John Wiswell, son of the aforesaid, was born in 1731, and graduated from Harvard College in 1749. In 1753 he was teaching school in Maine, but he pursued the study of divinity as a Congregationalist. Occasionally he preached, and in 1756 he was invited to become the pastor of the New Casco parish in Falmouth, now Portland, and was ordained November third of that year. In 1761 he married Mercy, the daughter of Judge John Minot, of Brunswick.

In 1764 John Wiswell suddenly changed his religious views and left his people. He embraced the Episcopal form of worship, and preached for several Sundays in the town-house. On September 4, 1764, the Parish of St. Paul's Church, Falmouth, was organized and Mr. Wiswell was invited to become their rector. For want of a bishop in the colonies, he was obliged to go to England to receive ordination. A writer at this time says, "There was a sad uproar about Wiswell, who has declared for the church and accepted of the call our churchmen have given him to be their minister." They voted him £100 a year and later he received £20 as a Missionary from the Missionary Society. After a year's elapse, he was able to report to the Society in London for the propagation of the Gospel in Foreign Parts, that his Congregation had increased to seventy families, and the admittance of twenty-one persons to the communion. In 1765 the parish addressed a letter to the Rev. Mr. Hooper of Boston, asking his good offices in enlisting the sympathy of the churchmen there, in behalf of their oppressed fellow-worshippers in Falmouth. John Wiswell was an ardent Loyalist, as were about twenty of the leading men of his church. He continued to preach until the revolution broke out.
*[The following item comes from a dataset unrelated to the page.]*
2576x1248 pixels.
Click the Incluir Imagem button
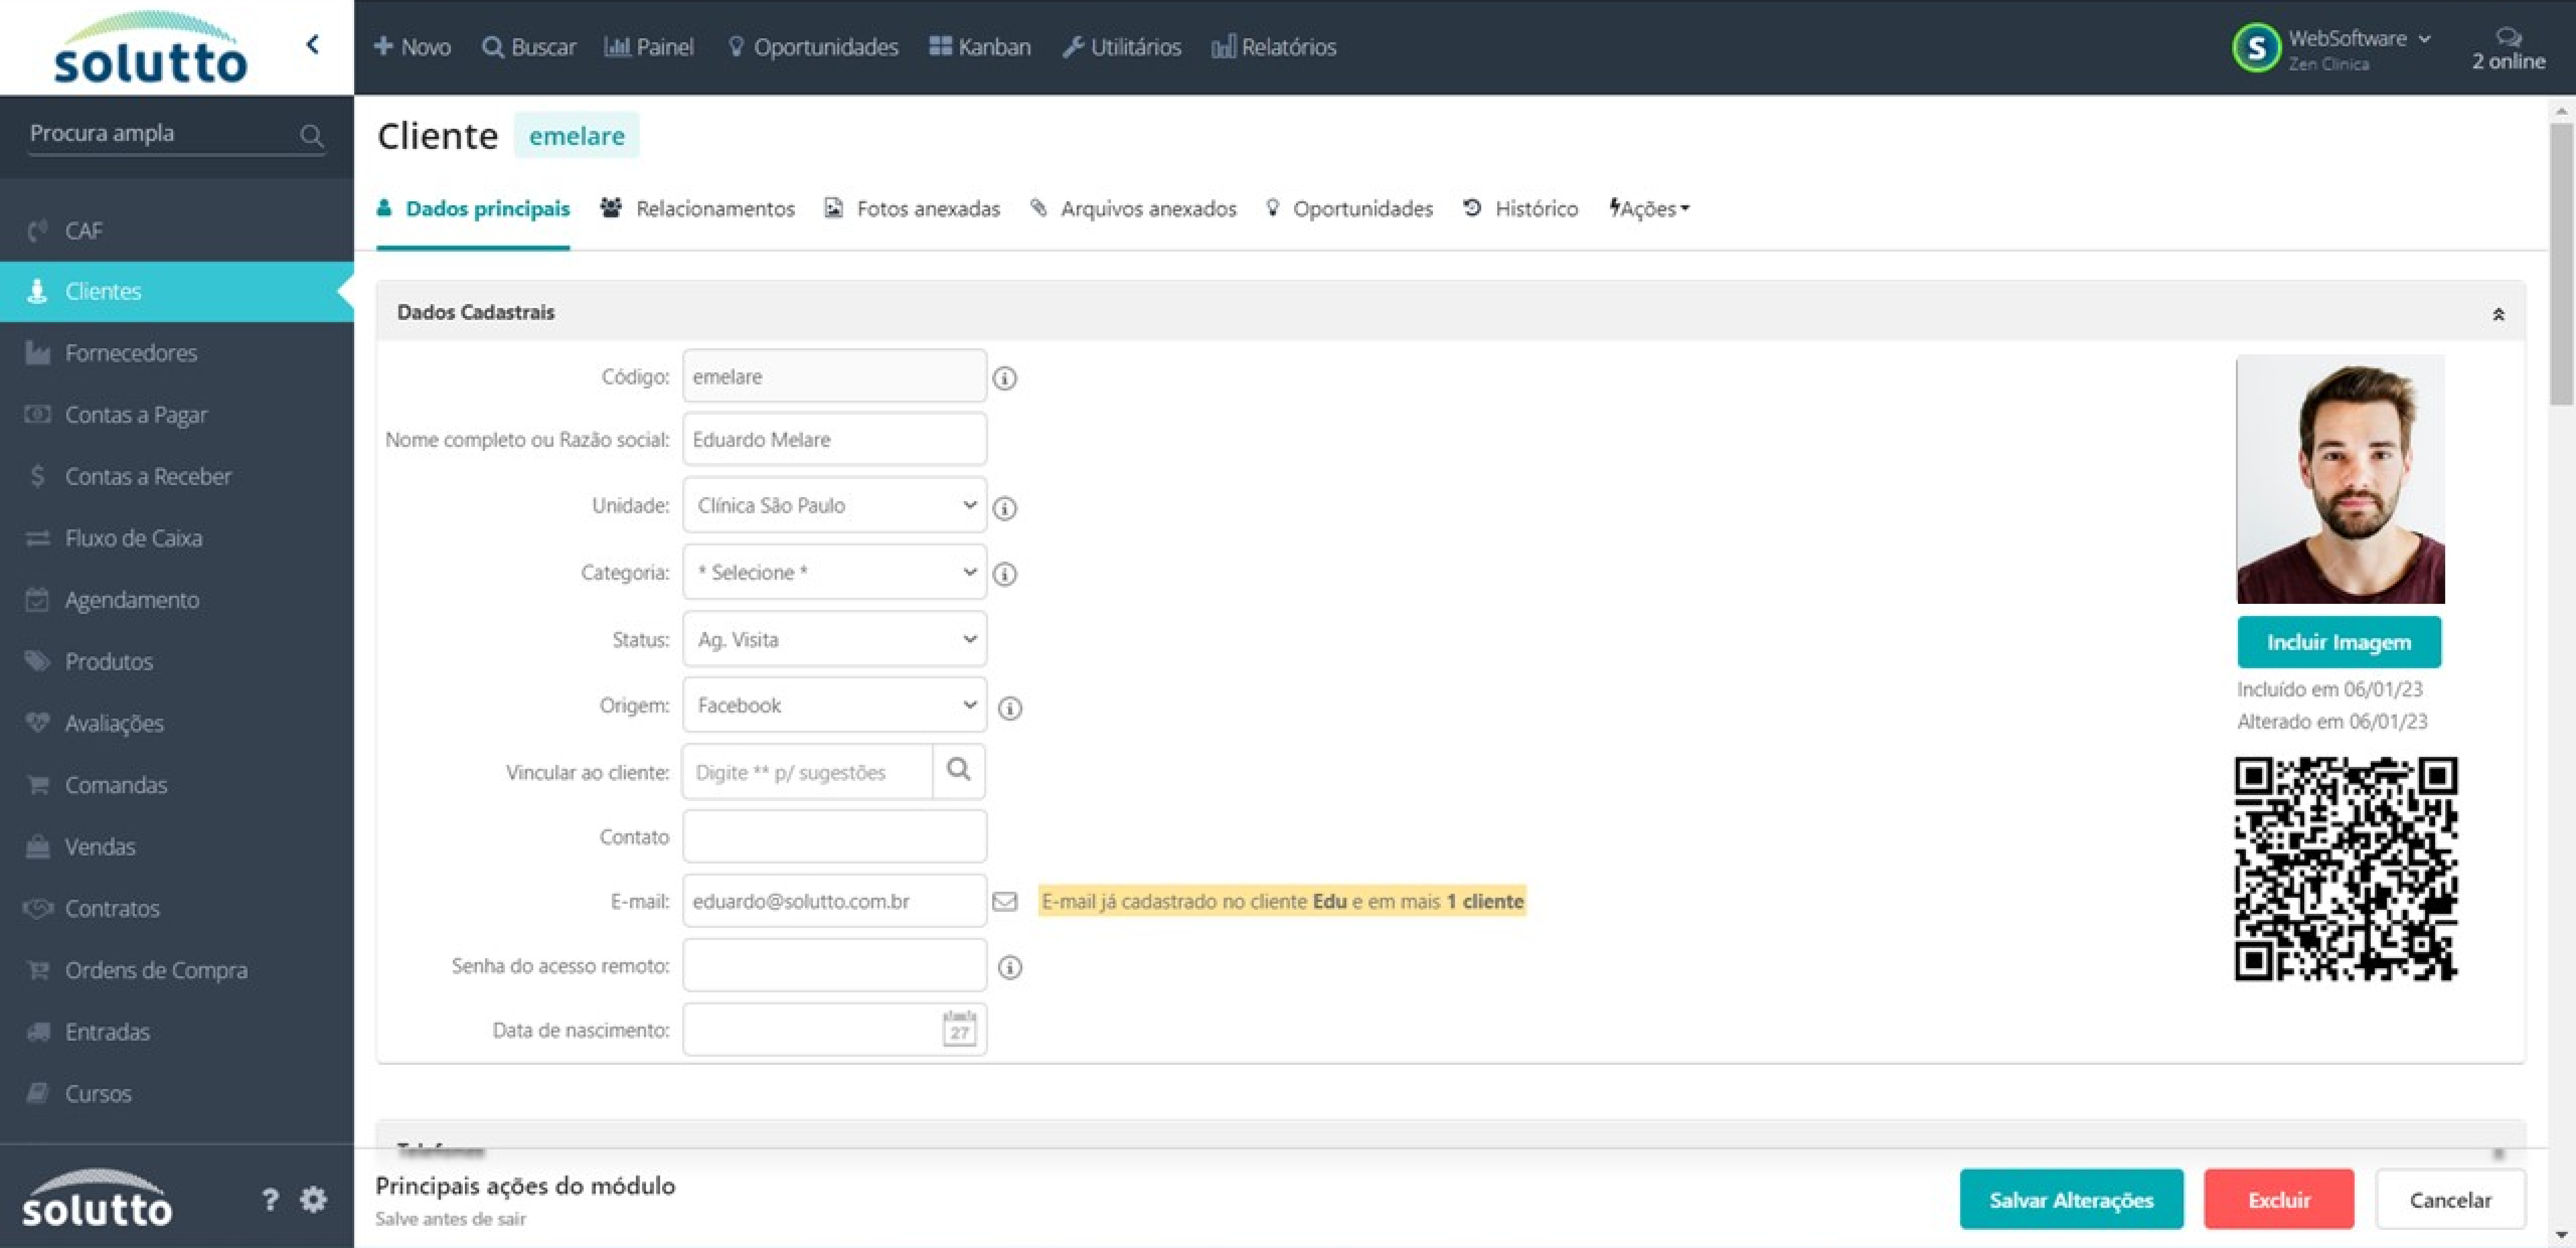point(2338,642)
After the trouble came in the colonies, he was seized while out walking one day with Captain Mowatt, by Colonel Samuel Thompson of Brunswick, who had arrived with about fifty men unknown to the inhabitants. Colonel Thompson refused to release Mr. Wiswell, and Captain Mowatt, but finally seeing that the town was against him, he consented to release them if they would give their parole to deliver themselves up next day. After his capture, the clergyman was obliged to declare his abhorrence of the doctrine of passive obedience and non-resistance, and was then released. Mr. Wiswell now joined the British Forces, and after going on board a man-of-war addressed a letter to the wardens of his church, resigning his charge. After Captain Mowatt burned Falmouth, he sailed to Boston, and then to England. After leaving his parish he was for three years a chaplain on the British Naval Ship Boyne, and later for a short time was a curate in Suffolk. He and fifteen others from Falmouth had their estates confiscated, and were banished.
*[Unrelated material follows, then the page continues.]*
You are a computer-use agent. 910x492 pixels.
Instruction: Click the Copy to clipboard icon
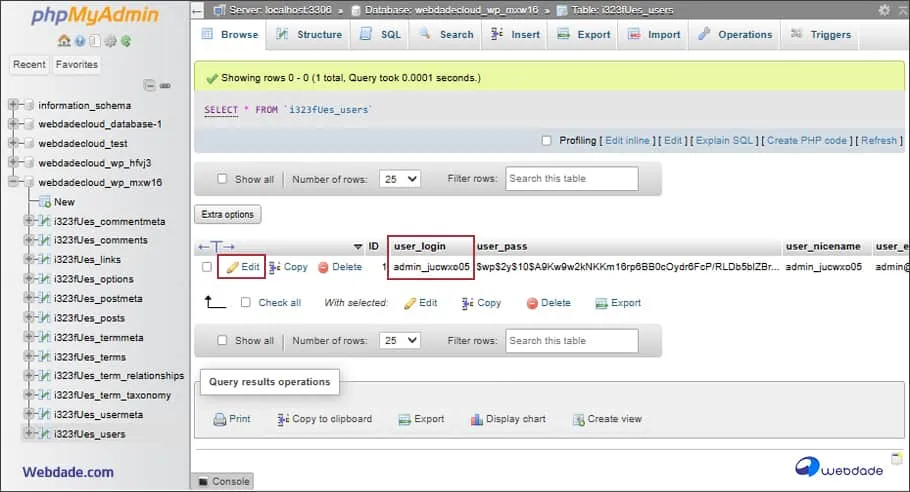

At the close of the war, Mr. Wiswell accepted the call of some of his former parishioners, and settled in Cornwallis, Nova Scotia, over a parish they had formed there, and in 1782 he was appointed a missionary of that place. Having lost his first wife, he married a widow Hutchinson from the Jerseys, as the Rev. Jacob Bailey, the frontier missionary writes, who married them. John Wiswell was afterwards a missionary at Aylesford, and after a very full and worthy life, died at Nova Scotia in 1812, at the age of eighty-one. He left two sons, born in Falmouth, who were Lieutenants in the Navy. Peleg, one of his sons, was appointed Judge of the Supreme Court, of Nova Scotia, in 1816 and died at Annapolis in 1836, at the age of seventy-three. When the Rev. John Wiswell lived in Falmouth, Maine, he occupied a house painted red, which stood on the corner of Middle and Exchange Streets, afterwards owned and occupied by James Deering, and which gave place to the brick block built by that gentleman.